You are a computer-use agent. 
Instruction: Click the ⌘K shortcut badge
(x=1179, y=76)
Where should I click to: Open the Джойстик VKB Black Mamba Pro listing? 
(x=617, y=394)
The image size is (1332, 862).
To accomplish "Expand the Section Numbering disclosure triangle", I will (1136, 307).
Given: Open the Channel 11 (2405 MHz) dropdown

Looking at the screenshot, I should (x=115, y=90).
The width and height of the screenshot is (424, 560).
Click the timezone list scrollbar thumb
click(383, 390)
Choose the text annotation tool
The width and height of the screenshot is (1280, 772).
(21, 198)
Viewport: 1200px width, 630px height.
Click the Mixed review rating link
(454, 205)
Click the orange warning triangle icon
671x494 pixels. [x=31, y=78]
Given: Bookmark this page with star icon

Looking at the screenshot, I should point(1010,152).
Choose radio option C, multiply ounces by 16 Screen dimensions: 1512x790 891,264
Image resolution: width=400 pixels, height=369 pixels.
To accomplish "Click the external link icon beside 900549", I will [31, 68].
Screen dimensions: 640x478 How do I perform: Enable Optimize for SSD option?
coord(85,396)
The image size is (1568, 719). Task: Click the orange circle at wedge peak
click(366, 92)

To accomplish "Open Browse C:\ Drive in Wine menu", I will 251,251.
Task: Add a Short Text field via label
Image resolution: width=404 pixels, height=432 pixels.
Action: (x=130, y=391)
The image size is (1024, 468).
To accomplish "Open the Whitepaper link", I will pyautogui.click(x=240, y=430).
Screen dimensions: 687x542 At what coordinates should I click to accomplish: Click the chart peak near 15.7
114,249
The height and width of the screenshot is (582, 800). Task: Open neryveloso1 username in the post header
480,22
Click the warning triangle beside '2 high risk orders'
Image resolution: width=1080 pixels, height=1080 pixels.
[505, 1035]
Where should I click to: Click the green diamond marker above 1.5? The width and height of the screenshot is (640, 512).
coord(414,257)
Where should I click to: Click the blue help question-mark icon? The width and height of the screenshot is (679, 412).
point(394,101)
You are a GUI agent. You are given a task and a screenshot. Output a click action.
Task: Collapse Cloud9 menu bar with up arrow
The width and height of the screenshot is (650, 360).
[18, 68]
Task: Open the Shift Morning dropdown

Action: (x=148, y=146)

-=-=-

Work instruction:
Repeat exactly the lines from the line containing "Click the orange warning triangle icon" through the end of the listing above; both boundary lines are part of the output.

Result of this task:
Click the orange warning triangle icon
671x494 pixels. [x=31, y=78]
Given: Bookmark this page with star icon

Looking at the screenshot, I should point(1010,152).
Choose radio option C, multiply ounces by 16 Screen dimensions: 1512x790 891,264
Image resolution: width=400 pixels, height=369 pixels.
To accomplish "Click the external link icon beside 900549", I will [31, 68].
Screen dimensions: 640x478 How do I perform: Enable Optimize for SSD option?
coord(85,396)
The image size is (1568, 719). Task: Click the orange circle at wedge peak
click(366, 92)

To accomplish "Open Browse C:\ Drive in Wine menu", I will 251,251.
Task: Add a Short Text field via label
Image resolution: width=404 pixels, height=432 pixels.
Action: (x=130, y=391)
The image size is (1024, 468).
To accomplish "Open the Whitepaper link", I will pyautogui.click(x=240, y=430).
Screen dimensions: 687x542 At what coordinates should I click to accomplish: Click the chart peak near 15.7
114,249
The height and width of the screenshot is (582, 800). Task: Open neryveloso1 username in the post header
480,22
Click the warning triangle beside '2 high risk orders'
Image resolution: width=1080 pixels, height=1080 pixels.
[505, 1035]
Where should I click to: Click the green diamond marker above 1.5? The width and height of the screenshot is (640, 512).
coord(414,257)
Where should I click to: Click the blue help question-mark icon? The width and height of the screenshot is (679, 412).
point(394,101)
You are a GUI agent. You are given a task and a screenshot. Output a click action.
Task: Collapse Cloud9 menu bar with up arrow
The width and height of the screenshot is (650, 360).
[18, 68]
Task: Open the Shift Morning dropdown

Action: (x=148, y=146)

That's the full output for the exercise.